Itraconazole, amphotericin B and voriconazole are effective in treating talaromycosis marneffei [5, 6]. Pulmonary LELC is sensitive to paclitaxel- or docetaxel-based regimens [7] and apatinib can be used as a third-line treatment for EGFR wild-type advanced non-small cell lung cancer [8]. Our patient received voriconazole and subsequently docetaxel + carboplatin. During the first cycle of chemotherapy, exactly 20 days after beginning the treatment with voriconazole, the mass in the left lower lung was significantly reduced, which may be a result of the antifungal therapy. However, talaromycosis marneffei recurrence was caused by bone marrow suppression in the course of chemotherapy. Missed diagnosis of T. marneffei in lung cancer can be fatal as the infection would spread owing to decreased white blood cell levels after chemotherapy. Thus, apatinib was approved for lung cancer with no white blood cell level reduction, which avoids inducing talaromycosis marneffei relapse.

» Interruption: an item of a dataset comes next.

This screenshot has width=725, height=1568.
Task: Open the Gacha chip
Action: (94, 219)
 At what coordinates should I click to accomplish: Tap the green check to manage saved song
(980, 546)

In summary, diagnosis of lung cancer with easy access to pathological evidence is relatively simple, whereas diagnosis of talaromycosis marneffei is challenging. Missed diagnosis of talaromycosis marneffei may result in the fatal spread of the fungus during anti-tumor treatment. Therefore, the timely diagnosis and treatment of talaromycosis marneffei is critical, and attention should be paid by clinicians and pathologists.